→ Task to complete
Copy the data exactly from the line that contains "The height and width of the screenshot is (868, 1385)." through the line that contains "Click the Home", keeping both end lines and leaving out everything else.

========================================

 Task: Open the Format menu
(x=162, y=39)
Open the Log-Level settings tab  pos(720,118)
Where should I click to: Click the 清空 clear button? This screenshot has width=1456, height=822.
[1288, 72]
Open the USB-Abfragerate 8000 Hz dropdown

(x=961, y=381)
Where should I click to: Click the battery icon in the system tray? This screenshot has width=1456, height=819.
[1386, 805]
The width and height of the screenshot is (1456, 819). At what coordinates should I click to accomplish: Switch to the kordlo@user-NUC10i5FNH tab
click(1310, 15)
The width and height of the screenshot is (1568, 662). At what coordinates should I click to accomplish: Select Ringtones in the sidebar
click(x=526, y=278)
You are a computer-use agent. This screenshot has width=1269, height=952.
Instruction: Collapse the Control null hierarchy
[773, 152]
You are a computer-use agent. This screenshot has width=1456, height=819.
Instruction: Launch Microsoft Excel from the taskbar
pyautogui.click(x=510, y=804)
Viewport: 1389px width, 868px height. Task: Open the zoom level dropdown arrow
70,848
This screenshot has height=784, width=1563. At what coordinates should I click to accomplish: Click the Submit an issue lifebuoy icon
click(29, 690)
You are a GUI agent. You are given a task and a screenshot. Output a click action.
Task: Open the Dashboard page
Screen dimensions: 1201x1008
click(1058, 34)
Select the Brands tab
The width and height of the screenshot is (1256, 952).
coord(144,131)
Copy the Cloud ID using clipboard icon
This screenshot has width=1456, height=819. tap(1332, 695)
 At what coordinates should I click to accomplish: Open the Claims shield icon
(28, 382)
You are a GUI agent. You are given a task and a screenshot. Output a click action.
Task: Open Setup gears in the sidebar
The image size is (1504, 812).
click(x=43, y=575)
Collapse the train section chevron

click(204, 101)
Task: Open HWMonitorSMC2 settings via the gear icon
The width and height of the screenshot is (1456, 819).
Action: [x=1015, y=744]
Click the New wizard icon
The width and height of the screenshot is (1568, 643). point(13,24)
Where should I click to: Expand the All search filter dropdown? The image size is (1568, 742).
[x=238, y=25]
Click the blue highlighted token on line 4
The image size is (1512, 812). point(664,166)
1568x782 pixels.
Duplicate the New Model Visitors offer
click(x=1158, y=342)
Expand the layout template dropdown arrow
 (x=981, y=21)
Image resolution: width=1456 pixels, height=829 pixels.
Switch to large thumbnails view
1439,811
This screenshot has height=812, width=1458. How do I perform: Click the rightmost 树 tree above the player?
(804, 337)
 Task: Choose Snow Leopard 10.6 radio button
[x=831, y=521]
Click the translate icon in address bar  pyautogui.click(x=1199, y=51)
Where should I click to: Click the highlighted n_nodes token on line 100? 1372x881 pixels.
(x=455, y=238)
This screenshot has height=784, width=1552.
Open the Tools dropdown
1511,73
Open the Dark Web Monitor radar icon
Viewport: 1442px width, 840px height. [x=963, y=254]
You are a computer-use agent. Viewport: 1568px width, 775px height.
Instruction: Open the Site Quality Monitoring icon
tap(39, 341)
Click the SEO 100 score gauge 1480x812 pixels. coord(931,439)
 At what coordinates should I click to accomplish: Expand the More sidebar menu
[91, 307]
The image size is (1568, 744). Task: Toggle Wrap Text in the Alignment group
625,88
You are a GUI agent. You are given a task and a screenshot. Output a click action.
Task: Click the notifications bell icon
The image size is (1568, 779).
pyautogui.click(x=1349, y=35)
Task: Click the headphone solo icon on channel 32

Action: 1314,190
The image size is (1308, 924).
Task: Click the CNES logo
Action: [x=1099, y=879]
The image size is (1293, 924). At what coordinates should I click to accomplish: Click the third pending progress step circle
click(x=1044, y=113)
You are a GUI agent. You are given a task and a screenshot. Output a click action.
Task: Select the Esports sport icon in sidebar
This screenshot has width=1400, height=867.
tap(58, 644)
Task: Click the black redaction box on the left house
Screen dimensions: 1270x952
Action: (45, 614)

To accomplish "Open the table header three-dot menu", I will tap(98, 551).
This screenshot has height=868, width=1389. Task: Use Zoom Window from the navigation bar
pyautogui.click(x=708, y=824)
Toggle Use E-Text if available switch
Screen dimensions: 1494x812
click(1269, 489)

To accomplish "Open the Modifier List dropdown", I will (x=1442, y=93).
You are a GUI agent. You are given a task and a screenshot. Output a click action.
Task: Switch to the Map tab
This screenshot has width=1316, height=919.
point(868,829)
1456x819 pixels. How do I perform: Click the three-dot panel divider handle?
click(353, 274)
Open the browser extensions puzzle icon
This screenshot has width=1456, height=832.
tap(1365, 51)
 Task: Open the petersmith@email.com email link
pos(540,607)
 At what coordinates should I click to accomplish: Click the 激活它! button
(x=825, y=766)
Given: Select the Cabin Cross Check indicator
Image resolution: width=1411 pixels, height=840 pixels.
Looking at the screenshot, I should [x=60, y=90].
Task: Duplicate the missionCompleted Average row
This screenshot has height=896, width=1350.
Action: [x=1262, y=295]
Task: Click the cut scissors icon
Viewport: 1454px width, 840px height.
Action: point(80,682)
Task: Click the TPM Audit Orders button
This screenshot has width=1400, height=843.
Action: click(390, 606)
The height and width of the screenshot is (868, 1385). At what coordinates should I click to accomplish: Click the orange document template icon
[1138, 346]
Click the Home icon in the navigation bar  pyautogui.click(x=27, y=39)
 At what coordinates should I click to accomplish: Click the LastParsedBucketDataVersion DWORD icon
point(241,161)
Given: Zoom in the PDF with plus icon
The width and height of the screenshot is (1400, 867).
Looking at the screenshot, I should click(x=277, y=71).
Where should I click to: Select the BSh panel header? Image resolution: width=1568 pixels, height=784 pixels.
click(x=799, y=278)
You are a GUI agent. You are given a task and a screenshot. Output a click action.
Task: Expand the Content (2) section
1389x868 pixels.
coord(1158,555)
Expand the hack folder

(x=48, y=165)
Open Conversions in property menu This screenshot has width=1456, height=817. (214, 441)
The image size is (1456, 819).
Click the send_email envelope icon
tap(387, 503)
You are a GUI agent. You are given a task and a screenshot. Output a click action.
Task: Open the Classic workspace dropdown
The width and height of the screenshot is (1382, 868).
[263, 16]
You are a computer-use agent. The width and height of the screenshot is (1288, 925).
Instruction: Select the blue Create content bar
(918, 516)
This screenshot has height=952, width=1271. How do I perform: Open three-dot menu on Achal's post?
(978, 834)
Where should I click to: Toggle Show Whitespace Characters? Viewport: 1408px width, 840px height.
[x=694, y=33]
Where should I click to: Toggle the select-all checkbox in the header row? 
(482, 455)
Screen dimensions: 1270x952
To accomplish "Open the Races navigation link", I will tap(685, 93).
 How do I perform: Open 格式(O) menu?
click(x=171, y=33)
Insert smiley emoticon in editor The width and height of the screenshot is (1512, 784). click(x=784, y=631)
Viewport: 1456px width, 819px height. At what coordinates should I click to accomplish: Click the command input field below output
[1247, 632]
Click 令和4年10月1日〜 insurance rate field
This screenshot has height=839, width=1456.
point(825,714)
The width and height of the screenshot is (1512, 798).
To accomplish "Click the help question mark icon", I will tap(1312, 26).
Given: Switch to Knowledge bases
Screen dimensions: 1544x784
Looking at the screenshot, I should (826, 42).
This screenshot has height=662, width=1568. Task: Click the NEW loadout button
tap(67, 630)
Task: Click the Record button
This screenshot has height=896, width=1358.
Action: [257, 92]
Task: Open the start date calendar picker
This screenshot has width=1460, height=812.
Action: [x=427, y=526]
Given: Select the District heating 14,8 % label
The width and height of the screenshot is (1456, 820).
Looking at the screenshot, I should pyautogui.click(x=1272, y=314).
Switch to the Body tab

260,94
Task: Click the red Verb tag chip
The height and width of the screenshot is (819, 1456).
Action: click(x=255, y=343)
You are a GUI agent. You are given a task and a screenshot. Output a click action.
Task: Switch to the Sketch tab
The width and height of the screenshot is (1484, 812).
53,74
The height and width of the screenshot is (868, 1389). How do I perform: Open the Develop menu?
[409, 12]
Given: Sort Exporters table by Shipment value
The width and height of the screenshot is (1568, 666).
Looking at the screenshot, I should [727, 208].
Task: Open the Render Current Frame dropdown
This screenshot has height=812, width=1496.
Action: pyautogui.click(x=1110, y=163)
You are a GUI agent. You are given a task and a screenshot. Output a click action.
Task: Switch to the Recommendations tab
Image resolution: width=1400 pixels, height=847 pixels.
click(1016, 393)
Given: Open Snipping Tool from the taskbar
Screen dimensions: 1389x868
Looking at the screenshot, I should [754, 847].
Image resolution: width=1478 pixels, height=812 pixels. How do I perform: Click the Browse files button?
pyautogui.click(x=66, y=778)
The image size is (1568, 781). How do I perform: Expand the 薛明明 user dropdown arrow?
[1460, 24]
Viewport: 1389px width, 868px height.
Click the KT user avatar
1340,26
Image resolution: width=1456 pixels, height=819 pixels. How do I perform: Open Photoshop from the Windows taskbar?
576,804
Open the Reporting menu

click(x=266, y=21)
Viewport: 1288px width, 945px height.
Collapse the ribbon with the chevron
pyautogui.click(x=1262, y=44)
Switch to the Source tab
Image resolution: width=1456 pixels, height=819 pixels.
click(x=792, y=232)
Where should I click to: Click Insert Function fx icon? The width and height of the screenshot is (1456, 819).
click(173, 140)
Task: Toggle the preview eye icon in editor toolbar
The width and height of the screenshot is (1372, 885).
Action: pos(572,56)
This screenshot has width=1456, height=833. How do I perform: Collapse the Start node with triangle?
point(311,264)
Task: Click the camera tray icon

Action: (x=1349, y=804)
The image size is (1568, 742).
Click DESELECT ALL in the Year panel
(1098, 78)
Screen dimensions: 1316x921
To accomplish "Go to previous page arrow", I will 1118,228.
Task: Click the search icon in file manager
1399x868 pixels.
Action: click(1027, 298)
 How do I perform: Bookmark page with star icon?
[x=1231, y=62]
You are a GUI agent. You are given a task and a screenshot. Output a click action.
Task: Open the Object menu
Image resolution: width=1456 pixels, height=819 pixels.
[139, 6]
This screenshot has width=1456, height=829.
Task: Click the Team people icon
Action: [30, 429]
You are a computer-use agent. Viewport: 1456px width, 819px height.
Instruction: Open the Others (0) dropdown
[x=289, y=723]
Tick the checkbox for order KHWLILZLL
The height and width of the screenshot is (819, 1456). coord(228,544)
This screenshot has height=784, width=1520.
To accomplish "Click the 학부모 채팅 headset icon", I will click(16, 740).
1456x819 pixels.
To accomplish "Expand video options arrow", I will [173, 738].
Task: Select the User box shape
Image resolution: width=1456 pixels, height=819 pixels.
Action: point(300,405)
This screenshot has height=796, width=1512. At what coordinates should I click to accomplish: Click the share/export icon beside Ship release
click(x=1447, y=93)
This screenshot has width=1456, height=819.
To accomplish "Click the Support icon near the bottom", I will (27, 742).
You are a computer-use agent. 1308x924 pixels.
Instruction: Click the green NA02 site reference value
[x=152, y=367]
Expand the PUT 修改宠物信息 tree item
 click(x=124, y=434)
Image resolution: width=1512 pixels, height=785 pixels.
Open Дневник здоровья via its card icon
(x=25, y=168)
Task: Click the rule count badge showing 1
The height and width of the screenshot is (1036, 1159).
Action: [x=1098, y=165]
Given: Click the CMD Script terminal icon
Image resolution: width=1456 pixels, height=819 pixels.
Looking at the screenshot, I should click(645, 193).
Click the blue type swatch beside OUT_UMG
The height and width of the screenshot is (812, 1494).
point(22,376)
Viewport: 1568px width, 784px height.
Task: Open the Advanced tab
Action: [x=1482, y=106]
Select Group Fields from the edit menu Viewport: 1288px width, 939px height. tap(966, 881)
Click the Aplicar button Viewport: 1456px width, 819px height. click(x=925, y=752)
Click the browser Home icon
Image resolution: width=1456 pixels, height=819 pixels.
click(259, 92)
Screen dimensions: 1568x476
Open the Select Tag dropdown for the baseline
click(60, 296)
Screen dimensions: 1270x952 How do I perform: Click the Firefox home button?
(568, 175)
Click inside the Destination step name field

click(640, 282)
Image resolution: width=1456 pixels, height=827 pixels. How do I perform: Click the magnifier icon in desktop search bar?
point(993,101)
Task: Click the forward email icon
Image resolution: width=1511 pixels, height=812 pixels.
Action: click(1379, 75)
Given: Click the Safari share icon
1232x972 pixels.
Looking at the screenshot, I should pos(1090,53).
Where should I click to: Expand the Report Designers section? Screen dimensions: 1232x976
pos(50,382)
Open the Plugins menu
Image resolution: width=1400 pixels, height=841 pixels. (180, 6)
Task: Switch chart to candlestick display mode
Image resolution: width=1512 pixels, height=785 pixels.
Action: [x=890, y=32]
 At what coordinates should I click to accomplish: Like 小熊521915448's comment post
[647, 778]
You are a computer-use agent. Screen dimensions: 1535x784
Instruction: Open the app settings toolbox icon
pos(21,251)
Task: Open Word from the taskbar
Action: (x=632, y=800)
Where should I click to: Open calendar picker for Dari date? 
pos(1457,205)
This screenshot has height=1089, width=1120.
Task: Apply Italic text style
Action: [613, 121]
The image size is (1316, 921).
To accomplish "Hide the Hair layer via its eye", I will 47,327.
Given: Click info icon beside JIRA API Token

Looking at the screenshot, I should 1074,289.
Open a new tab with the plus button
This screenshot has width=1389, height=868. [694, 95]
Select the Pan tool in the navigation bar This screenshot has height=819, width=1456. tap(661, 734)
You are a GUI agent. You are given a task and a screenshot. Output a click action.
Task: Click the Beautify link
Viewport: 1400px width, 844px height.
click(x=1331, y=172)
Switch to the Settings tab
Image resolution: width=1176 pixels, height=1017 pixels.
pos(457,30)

========================================

→ Solution for this problem
The height and width of the screenshot is (868, 1385). At what coordinates should I click to accomplish: Click the orange document template icon
[1138, 346]
Click the Home icon in the navigation bar  pyautogui.click(x=27, y=39)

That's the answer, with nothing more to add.